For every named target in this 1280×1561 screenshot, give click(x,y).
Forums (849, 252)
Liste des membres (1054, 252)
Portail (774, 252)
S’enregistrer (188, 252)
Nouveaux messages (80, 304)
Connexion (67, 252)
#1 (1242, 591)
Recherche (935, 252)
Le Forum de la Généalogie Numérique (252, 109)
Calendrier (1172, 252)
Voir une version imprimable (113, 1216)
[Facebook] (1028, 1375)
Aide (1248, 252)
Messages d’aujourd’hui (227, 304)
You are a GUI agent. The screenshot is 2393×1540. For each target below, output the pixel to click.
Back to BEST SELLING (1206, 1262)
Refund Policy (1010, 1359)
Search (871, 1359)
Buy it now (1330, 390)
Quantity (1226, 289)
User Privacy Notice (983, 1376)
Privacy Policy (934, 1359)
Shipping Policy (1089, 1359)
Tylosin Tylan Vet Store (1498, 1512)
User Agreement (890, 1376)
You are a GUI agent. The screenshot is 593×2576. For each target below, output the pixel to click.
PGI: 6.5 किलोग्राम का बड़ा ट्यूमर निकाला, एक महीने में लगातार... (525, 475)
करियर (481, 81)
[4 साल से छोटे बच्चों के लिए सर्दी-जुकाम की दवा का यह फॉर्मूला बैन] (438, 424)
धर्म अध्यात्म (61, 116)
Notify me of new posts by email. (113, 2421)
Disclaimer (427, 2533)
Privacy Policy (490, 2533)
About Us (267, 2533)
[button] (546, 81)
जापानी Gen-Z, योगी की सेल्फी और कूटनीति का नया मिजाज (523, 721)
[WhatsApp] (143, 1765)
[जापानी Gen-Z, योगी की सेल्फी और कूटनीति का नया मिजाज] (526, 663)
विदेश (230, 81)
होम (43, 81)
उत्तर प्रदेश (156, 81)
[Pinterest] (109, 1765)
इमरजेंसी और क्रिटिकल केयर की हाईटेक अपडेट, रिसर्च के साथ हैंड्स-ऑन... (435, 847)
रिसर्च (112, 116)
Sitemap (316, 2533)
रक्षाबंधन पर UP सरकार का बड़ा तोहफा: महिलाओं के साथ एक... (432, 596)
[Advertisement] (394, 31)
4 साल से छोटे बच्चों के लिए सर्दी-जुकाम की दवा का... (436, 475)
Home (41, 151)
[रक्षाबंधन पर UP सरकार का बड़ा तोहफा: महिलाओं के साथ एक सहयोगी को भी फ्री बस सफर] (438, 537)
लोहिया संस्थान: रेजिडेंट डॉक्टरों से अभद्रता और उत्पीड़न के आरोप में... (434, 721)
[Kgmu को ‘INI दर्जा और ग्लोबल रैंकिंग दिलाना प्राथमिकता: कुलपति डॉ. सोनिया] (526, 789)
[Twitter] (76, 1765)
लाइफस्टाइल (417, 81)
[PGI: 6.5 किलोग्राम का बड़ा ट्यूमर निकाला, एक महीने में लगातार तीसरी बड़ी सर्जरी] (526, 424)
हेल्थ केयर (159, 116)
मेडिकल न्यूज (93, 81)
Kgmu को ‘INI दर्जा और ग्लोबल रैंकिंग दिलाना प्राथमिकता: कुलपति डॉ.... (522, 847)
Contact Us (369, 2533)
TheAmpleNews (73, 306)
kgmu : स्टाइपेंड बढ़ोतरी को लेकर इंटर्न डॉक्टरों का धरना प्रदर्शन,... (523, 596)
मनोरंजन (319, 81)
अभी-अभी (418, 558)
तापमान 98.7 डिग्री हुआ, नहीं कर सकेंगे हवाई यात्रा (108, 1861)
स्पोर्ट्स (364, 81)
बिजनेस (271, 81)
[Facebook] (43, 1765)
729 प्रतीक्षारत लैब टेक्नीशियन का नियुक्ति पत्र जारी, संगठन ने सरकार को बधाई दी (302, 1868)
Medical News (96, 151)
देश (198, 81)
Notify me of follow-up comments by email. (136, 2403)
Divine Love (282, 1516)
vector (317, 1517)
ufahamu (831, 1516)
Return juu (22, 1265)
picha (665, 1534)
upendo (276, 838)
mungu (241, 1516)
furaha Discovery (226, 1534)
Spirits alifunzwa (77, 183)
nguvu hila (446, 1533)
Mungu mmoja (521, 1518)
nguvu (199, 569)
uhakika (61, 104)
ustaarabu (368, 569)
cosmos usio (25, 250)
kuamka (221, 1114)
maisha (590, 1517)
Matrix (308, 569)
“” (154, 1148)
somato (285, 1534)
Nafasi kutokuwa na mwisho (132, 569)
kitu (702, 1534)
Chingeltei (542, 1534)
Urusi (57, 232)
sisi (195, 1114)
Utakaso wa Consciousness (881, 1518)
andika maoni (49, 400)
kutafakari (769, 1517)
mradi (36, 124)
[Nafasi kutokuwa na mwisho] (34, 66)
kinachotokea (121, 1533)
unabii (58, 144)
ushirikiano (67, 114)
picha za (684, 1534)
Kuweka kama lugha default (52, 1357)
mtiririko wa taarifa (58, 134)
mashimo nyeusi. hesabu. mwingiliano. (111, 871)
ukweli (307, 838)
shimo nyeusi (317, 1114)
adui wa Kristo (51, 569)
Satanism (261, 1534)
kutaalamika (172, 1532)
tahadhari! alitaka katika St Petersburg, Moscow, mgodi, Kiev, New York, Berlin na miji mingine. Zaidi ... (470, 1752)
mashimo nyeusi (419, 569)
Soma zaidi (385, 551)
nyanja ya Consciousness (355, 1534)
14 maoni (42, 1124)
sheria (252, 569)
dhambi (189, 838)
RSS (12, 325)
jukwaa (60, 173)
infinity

* _WORK TO BE COMPLETED_
Read the lines above. Gather those in which the string "pixel" is found.

* _FINISHED EXERCISE_
You are a GUI agent. The screenshot is 2393×1540. For each target below, output the pixel to click.
You are a GUI agent. The screenshot is 593×2576. For each target below, output the pixel to click.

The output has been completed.